In time, one wearies of foolishness, but not soon enough. I look at crowded bars on Saturday night as a form of hell. I see the high school girls getting plastered at the prom and vomiting their little hearts out in the parking lot and think, "No more for me, thank you very much." But there is always some fresh foolishness to try.

Here in the Midwest, we're brought up to act older and to be solemn little children, and serious young people. Many of us don't indulge in extravagances (vacations, impractical cars, haircuts that cost more than $10) until our late 30s and early 40s. Having been middle-aged for most of the first half of our life, we start thinking about maybe sowing some of the wild oats we've kept in the granary. Of course, it's hard to be wholly foolish knowing as much Scripture as we do, but sometimes in a particularly warm spring, we achieve a breakthrough and trade in the van on a red MG convertible, have our hair bleached and our foreheads Botoxed, take dancing lessons, buy the powder-blue tuxedo, look at beachfront property on Antigua, and switch from beer to Campari. Our friends are embarrassed for us. We disappear for six months and return, chastened, and take a back pew in church.

The Christian religion, let me point out, is no guarantee against foolishness. In the church that I go to, which is one of those old-fashioned churches where we sing out of hymnals, not off PowerPoint screens, and the minister doesn't have much hair and we don't hold our arms up in the air (we could but it would make it harder to sing from the hymnal), people seem to have about as many problems as they have over at First Atheist. We set out to love our neighbor and the next thing we're running off with her in the red MG.

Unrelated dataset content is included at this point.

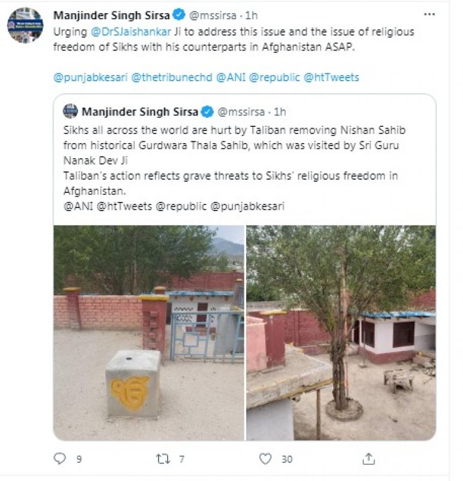The image size is (463, 481).
Task: Click the verified badge beside top author name
Action: pos(178,15)
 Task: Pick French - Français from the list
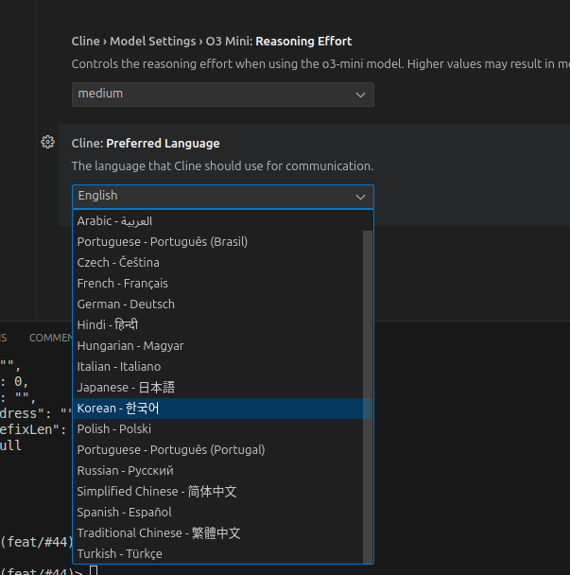[x=123, y=284]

I have found the adage "Step on a crack and break your mother's back" very useful as a guide in life. It has helped generations of kids imagine that acts have consequences beyond what we can imagine. Without meaning to, you might cause the old lady to suddenly fall to the floor, writhing in pain. Who knows how it happens? It just does. So if you stay off the pavement and walk only on grass or bare dirt, you are likely to stay out of trouble. Try it for 30 days and see if I'm not right.